Cruciaal is dat het Supreme Court dat recht onderbracht in een ‘right to privacy’ van de Amerikaanse burger. Dat zou voortvloeien uit het 14e Amendement op grondwet dat onder meer stelt: ‘geen staat zal een wet aannemen of uitvoeren die de privileges of vrijstellingen van burgers van de Verenigde Staten zal beperken’. Recht op privacy was een creatieve inlezing van dit amendement, zoals rechters in het Tweede Amendement ook inlazen dat je een absoluut individueel recht het op wapenbezit.
Je zou kunnen zeggen dat het aanstaande arrest helemaal niet gaat over abortus maar over een volgens de conservatieve meerderheid in het Supreme Court onterechte uitbreiding van burgerrechten. En als dat de juridische redenering is, dan kunnen ook de rechters geen millimeter toegeven: je hebt het recht of je hebt niet. Maar heb je het niet dan kunnen staten in principe ook voorbehoedsmiddelen en het homohuwelijk verbieden die op het recht op privacy zijn gebaseerd. De superconservatieve rechter Samuel Alito die de gelekte abortusnotitie heeft opgesteld wuifde dat wel weg, maar als abortus sneuvelt dan is er geen reden waarom die andere verworvenheden ook niet onderuit kunnen gaan.
De buitenstaander zou zeggen: regel abortus landelijk en doe het als een groot compromis. Helaas leidt het tweepartijensysteem echter tot extreme polarisatie op onderwerpen die zich lenen om partijpolitiek uit te buiten, de zogenoemde cultural issues, abortus, schoolgebed, wapens, sekse en geloof. Het geeft absolutisten op de vleugels, zowel links als rechts, meer macht dan ze verdienen en het betekent in het geval van abortus dat een compromis onmogelijk is. Omdat in de Senaat nog steeds de filibusterregel geldt dat je zestig van de honderd senatoren nodig hebt om debat af te kappen en tot stemming over te gaan kan een gedisciplineerde partij in dit systeem alles blokkeren. Zo krijgt het Supreme Court zijn macht.
Het vreemde is dat de regeling van de staat Mississippi die Roe nu waarschijnlijk zal torpederen een goed wetgevend compromis zou zijn. Mississippi zou een maximale termijn voor abortus hanteren van vijftien weken. Iedereen is het erover eens dat een foetus dan nog niet leefbaar is buiten de baarmoeder. De recht-op-abortus beweging betoogde echter meteen dat elke aantasting van Roe onacceptabel is en dus deze wet ook. Curieus genoeg is dit het NRA-argument over wapens: geef ook maar een centimeter toe en alles gaat schuiven. Nee, tegen elk compromis.
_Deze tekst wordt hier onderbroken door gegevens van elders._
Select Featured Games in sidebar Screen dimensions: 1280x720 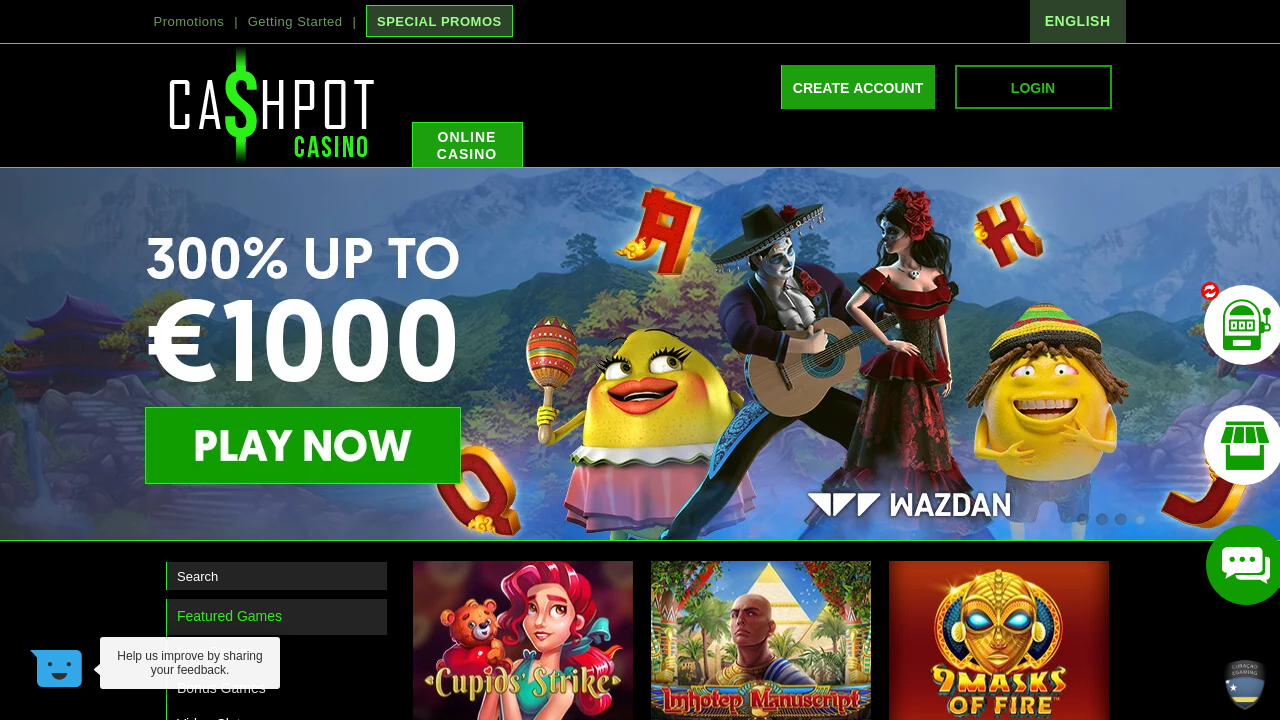(277, 616)
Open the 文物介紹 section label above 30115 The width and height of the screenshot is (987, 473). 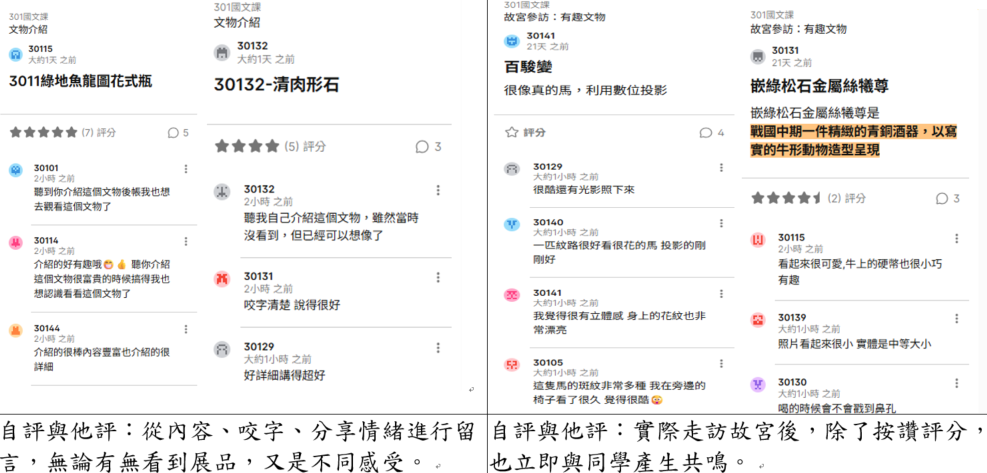click(x=28, y=29)
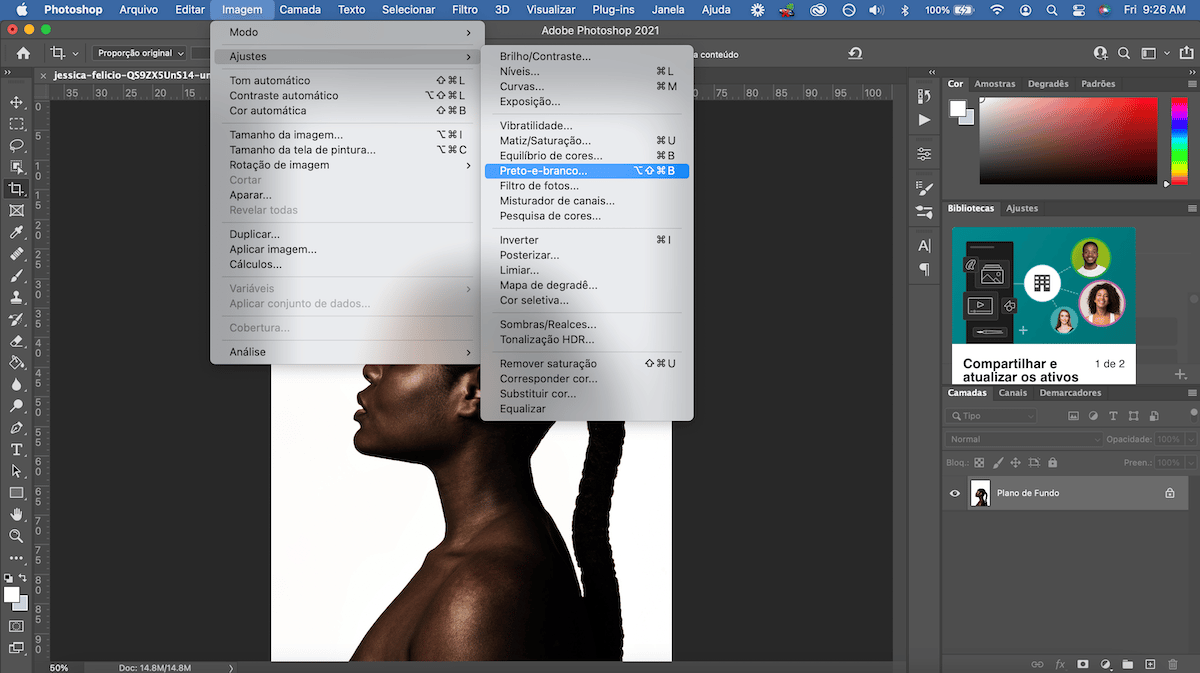This screenshot has height=673, width=1200.
Task: Open the Amostras tab in color panel
Action: (994, 84)
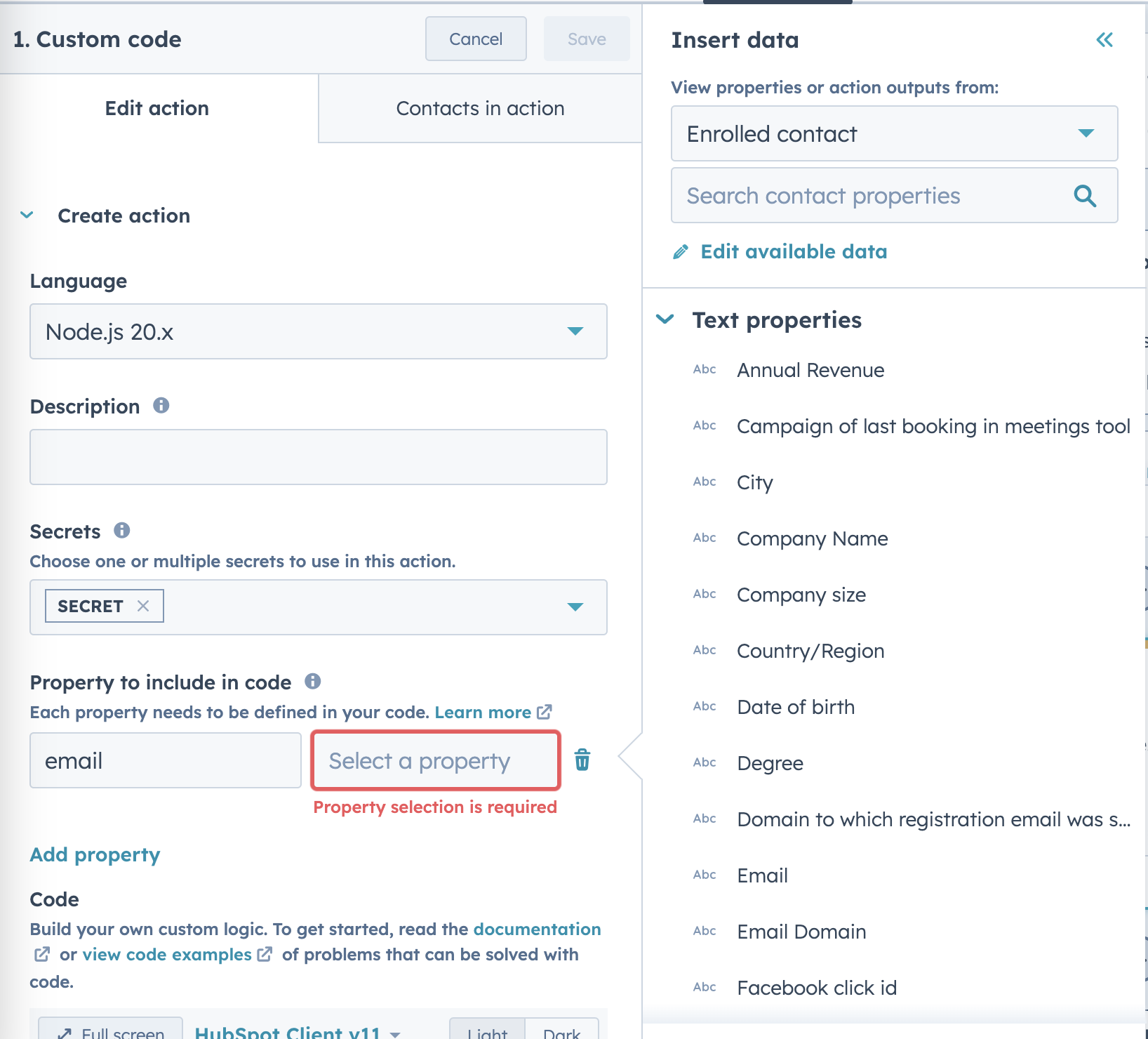Screen dimensions: 1148x1039
Task: Switch code editor to Light theme
Action: tap(487, 1031)
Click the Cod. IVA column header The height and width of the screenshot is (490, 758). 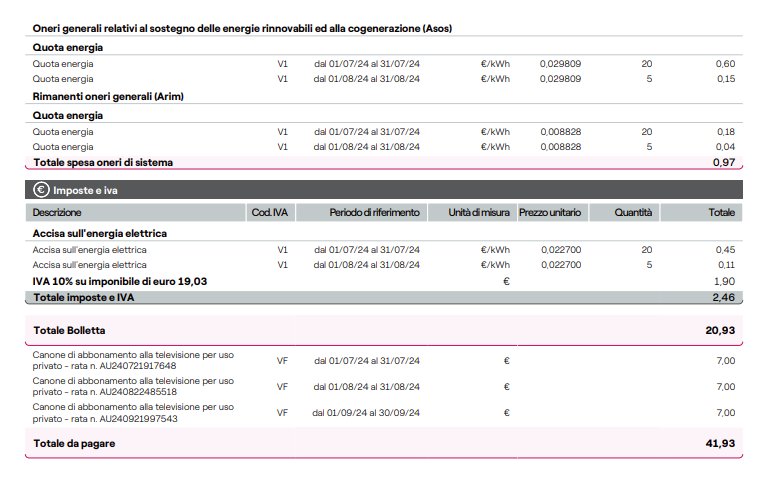coord(272,213)
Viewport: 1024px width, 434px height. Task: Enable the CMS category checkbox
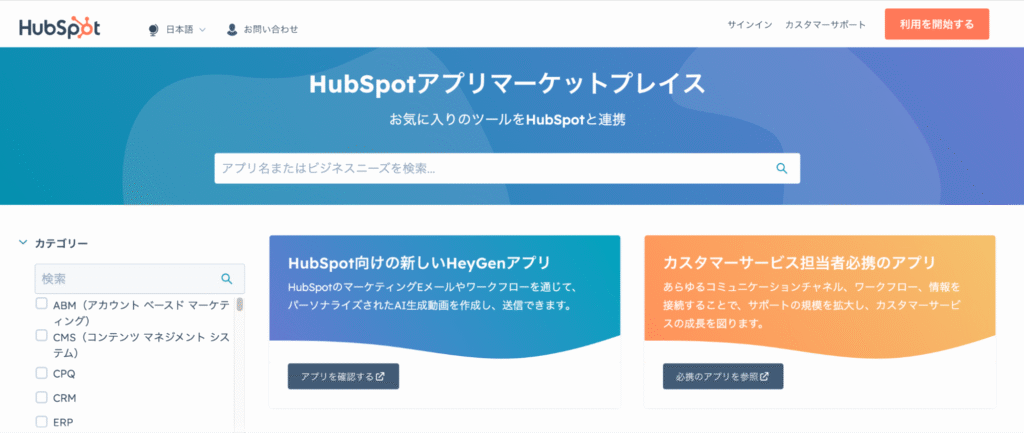point(42,337)
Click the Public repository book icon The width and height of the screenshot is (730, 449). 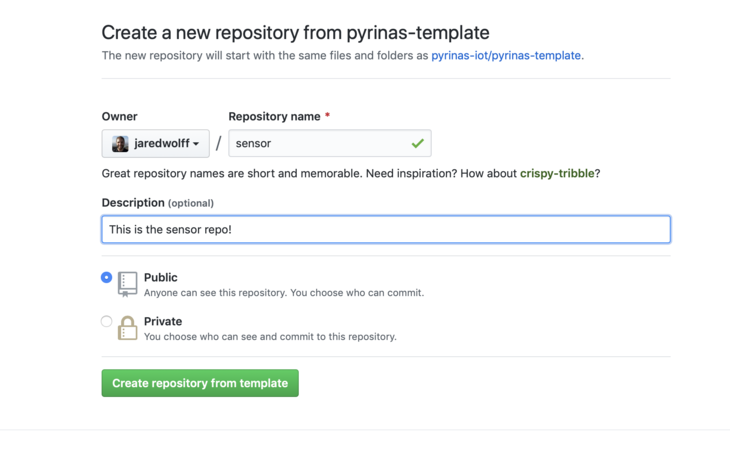(x=127, y=284)

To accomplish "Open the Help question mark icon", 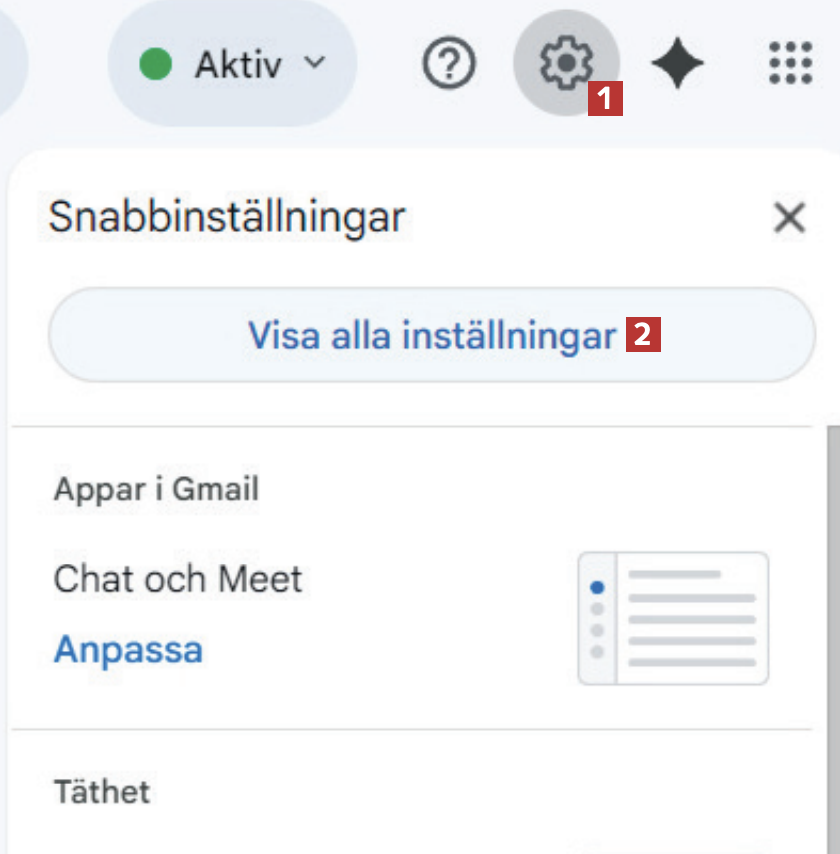I will click(449, 65).
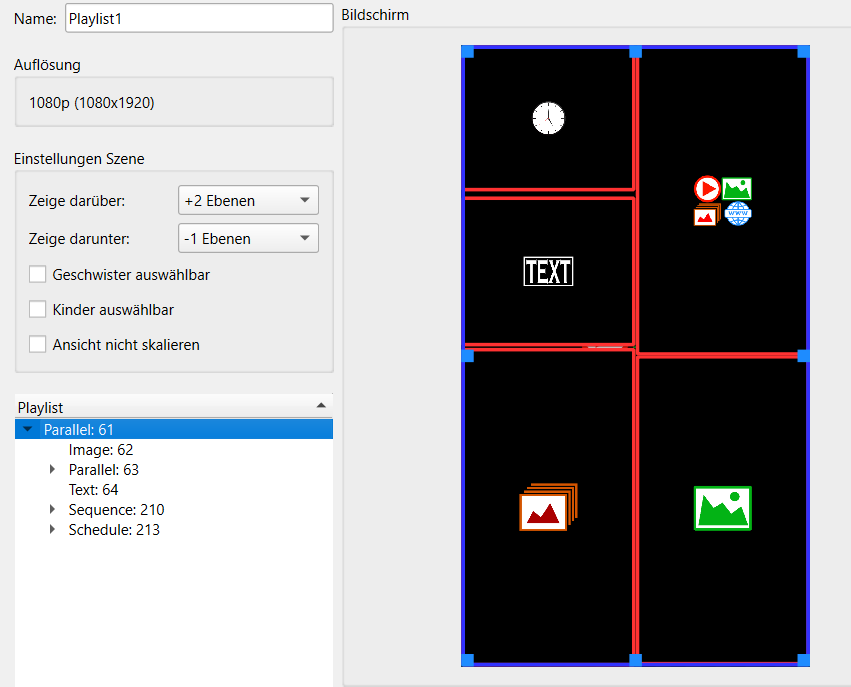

Als Roe valt dan zullen veel door Republikeinen geleide staten onmiddellijk anti-abortuswetgeving invoeren, van een absoluut verbod onder alle omstandigheden zoals in Oklahoma, tot een zesweken grens zoals Texas die hanteert – als veel vrouwen zich niet eens realiseren dat ze zwanger zijn. De absolutisten kunnen nog verder gaan en morning after pillen verbieden. Zij willen ‘personhood’ claimen voor de foetus de dag na conceptie.
Er zal de komende weken veel gepraat worden over abortus en de terugkeer naar een mogelijk illegale en in elk geval ongelijke abortuspraktijk in de Verenigde Staten. Ook de macht van het Supreme Court zal belicht worden, toegejuicht of juist bekritiseerd. Maar als de hoogste rechters met beslissingen ingaan tegen wat de meerderheid van de Amerikanen wenst (er komt ook een beslissing aan over het dragen van verborgen wapens) dan kan het Hof dat alleen maar doen omdat het Congres geen actie onderneemt.
En zo komt het uiteindelijk terecht bij de simpele vaststelling dat als de Amerikaanse kiezer zijn politici niet afrekent op wat ze massaal wensen, ze krijgen wat een actieve minderheid hen oplegt. Of het nu gaat om wapens, om abortus of homohuwelijk: kiezers krijgen waar ze voor stemmen of in elk geval niet tegen stemmen. Niet het Supreme Court maar de kiezer is het probleem.